Why did this game grab me like it did? I’m generally not big on neo-retro aesthetics, and there’s nothing for the player to do except walk around. And yet, with only blocky artwork and ambient music, Proteus succeeded where all the images of nature I keep around my desk and all my repeated viewings of Planet Earth have fallen short. While I played, I felt like I was outside.
It was like vegan mac and cheese — you know it’s not the real thing, but it scratches the itch anyway. As I moseyed around the island, the reminder of the contentment I feel out in nature was tangible enough that my shoulders relaxed and my brain quieted down. I followed a frog, then got distracted by a patch of bobbing flowers. I decided to walk up the highest peak, then abandoned my course on a whim as I noticed an interesting tree off in the distance. My thoughts were a constant flow of “What is that?” and “What’s over there?” I had no trail or map. I drifted toward whatever struck my fancy. I chased bugs and birds. I waded in the shoreline. I climbed up high and sat still as the stars came out.
I realized, as I debated between watching a meteor shower and chasing after the white owl I’d seen among the trees, that as beautiful as nature is, the key to enjoying it isn’t in observing it, but in actively being a part of it. As Proteus conjured up abstract forests, I wasn’t thinking of what real trees look like; I was viscerally remembering what it’s like to encounter them firsthand. I thought of all the impromptu hikes I went on up at San Bruno Mountain, or the parks I used to play in as a kid. I thought of that one time in Nebraska, when I fell asleep in the grass and woke up with glowing fireflies in my hair. I thought of crunching leaves, puffy clouds, warm sunshine. Photographs and videos may remind me of the things I see outside, but I don’t want to simply look. I want to wander.
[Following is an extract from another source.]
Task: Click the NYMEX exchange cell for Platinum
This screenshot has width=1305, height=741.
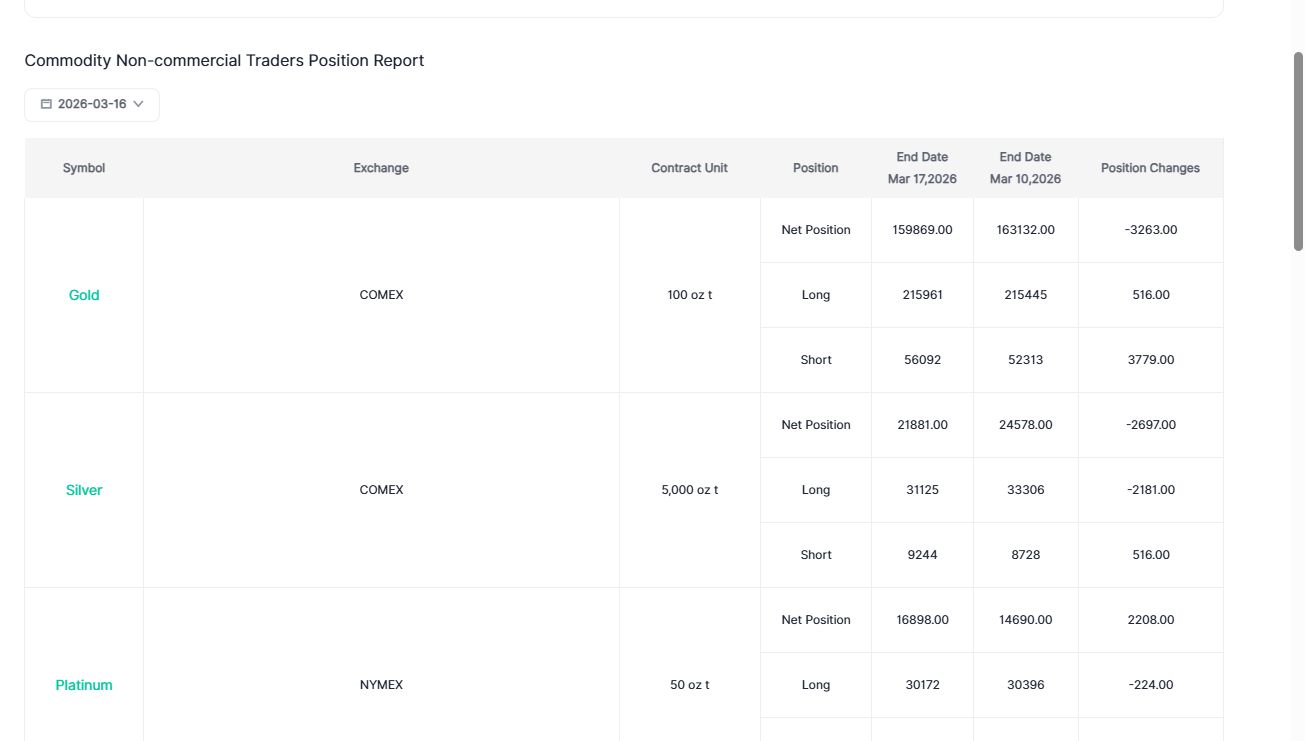Action: 381,685
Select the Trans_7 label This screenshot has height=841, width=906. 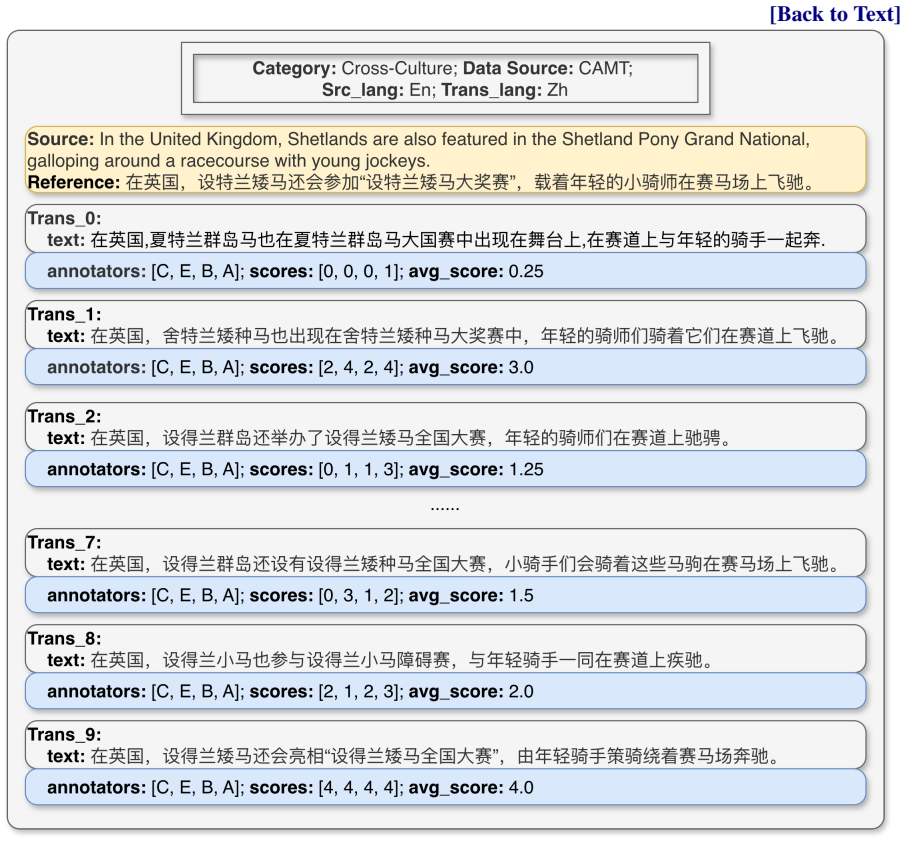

What’s interesting to me is that I sometimes exercise that urge in games designed for very different purposes. Some of my fondest memories of playing World of Warcraft are of when the map had yet to be filled in. One of my favorite things to do in Skyrim is to ignore my quest markers and see what lies off the beaten path. I’ve had countless moments in games where I’ve stopped chasing after monsters in order to gaze at brilliant sunsets or skies seen from alien worlds. And often, those moments make me all the more driven to get outside whenever I can. I once went on a moonlight hike in the redwoods with a friend, and we spent most of our time talking about Dragon Age. Not because we would’ve preferred to be back inside gaming, but because that game had been my most recent impetus for wanting go out and have real adventures.
Proteus isn’t the first game built solely around exploration, nor is it the first to attempt to harness the feeling of being out in nature. Jenova Chen, co-founder of thatgamecompany (the folks behind Journey), had similar thoughts when creating Flower.
Flower is mainly inspired by my trip from China to the US. I grew up in Shanghai, a concrete metropolitan. In the entire 24 years, I rarely left the city. And when I came to California and saw the endless grass field and the windmill farms on the rolling hill next to the freeway, I was completely shocked by the view. The sense of being engulfed by nature is something sublime that I can’t capture with photos or videos. As a game designer, I wanted to try to capture that feeling with an interactive experience, and that is how I started the concept of Flower.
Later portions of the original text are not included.